= EXERCISE DESCRIPTION =
If an entry holds a picture, drop the picture and restate the rest word for word.

........

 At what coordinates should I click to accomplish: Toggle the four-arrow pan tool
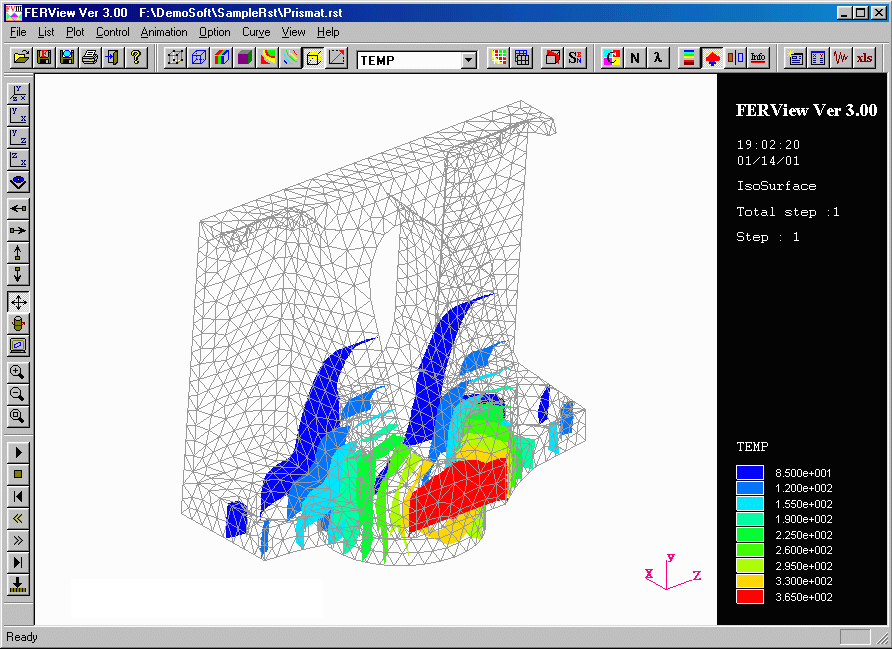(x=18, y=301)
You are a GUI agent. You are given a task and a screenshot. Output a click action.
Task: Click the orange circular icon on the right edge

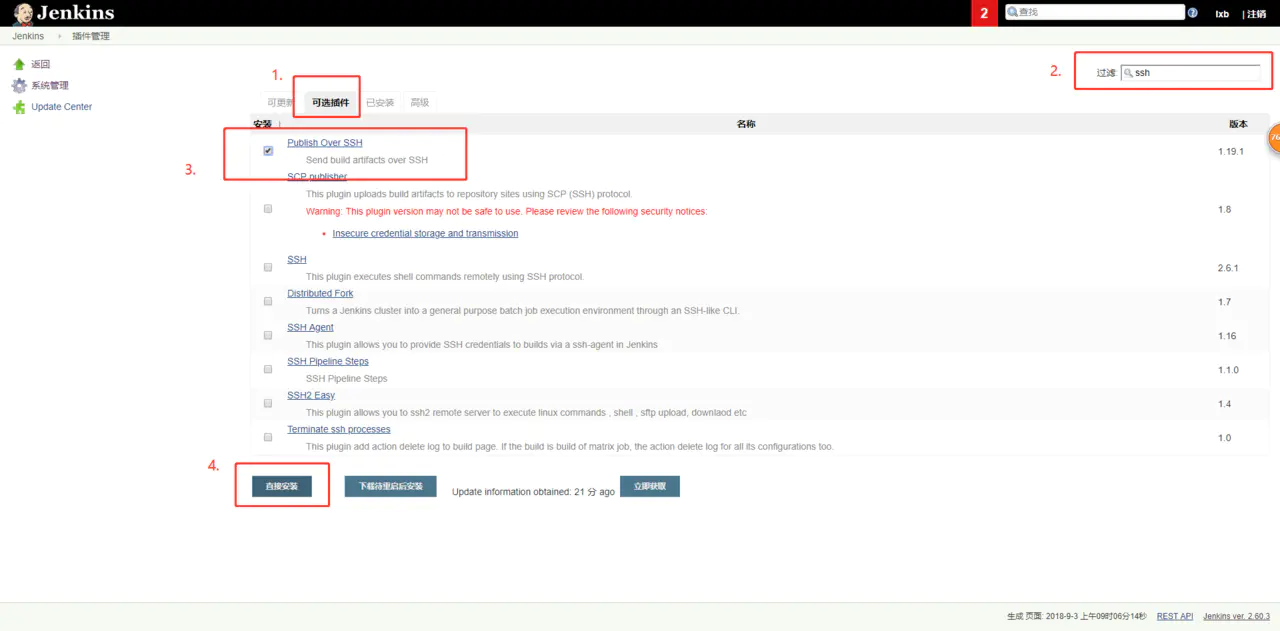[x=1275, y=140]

........

= OUTPUT FOR THIS TASK =
 At what coordinates should I click to accomplish: Toggle the four-arrow pan tool
(x=18, y=301)
You are a GUI agent. You are given a task and a screenshot. Output a click action.
Task: Click the orange circular icon on the right edge

[x=1275, y=140]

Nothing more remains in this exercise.